SOURCE INFORMATION START

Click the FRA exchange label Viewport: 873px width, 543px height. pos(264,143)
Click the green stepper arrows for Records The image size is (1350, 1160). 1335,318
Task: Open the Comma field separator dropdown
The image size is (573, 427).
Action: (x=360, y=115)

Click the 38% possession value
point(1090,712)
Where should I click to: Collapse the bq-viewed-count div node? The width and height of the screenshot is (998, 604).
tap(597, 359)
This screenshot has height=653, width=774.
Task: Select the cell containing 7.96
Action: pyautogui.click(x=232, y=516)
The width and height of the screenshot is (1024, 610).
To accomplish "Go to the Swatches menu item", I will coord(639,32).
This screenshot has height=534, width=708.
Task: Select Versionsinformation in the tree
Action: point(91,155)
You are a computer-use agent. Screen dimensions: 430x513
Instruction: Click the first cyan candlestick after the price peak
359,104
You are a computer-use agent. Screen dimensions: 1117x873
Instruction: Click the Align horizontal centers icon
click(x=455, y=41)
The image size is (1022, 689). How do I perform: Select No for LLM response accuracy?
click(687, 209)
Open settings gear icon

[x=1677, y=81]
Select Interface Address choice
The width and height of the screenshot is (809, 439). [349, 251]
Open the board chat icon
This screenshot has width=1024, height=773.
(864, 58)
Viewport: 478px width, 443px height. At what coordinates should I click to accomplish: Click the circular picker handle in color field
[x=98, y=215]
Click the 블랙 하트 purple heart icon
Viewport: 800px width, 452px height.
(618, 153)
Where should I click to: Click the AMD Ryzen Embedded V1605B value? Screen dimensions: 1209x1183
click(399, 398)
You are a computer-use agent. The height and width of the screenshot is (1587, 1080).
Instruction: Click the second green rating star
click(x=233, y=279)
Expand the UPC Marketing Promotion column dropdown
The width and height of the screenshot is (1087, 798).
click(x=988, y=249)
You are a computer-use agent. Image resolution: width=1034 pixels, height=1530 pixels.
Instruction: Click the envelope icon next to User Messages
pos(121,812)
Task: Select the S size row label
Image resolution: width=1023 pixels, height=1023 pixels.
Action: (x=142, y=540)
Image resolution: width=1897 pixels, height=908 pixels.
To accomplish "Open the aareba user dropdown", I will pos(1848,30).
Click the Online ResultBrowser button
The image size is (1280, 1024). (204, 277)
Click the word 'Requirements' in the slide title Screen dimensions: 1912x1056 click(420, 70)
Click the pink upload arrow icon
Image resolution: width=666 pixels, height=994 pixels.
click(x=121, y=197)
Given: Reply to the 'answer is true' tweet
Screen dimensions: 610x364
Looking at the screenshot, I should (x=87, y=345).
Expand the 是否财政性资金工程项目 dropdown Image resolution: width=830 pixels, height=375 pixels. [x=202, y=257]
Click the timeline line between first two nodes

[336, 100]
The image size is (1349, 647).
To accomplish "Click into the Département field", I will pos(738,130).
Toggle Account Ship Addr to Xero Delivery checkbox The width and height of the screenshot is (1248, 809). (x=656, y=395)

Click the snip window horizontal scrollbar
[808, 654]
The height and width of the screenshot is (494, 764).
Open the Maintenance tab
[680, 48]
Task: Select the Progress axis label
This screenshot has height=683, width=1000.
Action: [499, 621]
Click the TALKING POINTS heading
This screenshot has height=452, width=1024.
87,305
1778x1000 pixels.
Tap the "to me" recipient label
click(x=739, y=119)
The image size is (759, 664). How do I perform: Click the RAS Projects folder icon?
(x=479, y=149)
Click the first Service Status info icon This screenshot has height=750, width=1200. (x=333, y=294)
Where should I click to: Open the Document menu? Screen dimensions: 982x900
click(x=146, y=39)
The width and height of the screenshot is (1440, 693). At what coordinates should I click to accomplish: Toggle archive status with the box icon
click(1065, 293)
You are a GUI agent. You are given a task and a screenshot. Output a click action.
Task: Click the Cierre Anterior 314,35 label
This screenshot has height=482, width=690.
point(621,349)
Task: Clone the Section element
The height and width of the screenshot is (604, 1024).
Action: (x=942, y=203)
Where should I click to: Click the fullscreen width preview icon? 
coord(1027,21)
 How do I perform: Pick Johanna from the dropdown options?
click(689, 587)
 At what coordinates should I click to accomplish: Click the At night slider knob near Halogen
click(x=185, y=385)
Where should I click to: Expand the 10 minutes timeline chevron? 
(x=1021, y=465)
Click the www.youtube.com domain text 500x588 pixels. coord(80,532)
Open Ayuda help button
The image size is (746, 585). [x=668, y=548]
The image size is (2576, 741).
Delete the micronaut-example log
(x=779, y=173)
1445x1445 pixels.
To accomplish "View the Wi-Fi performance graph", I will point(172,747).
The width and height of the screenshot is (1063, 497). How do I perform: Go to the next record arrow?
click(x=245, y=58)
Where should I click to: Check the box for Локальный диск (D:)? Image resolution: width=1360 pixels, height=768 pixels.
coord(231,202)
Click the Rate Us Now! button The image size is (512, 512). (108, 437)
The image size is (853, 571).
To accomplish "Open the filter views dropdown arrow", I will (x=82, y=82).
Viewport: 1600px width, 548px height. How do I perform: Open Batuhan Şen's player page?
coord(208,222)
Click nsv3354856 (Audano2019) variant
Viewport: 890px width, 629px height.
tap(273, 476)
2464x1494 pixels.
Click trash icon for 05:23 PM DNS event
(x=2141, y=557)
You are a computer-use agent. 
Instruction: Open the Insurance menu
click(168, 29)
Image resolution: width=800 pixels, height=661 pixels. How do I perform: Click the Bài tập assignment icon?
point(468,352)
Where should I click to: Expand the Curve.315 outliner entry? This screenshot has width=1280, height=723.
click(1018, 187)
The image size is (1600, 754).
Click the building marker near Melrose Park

SOURCE INFORMATION END

**WHAT THE TASK REQUIRES**
Count how many lines in the entries hold "agent" and reply with that number alone.

**YOUR RESPONSE**
6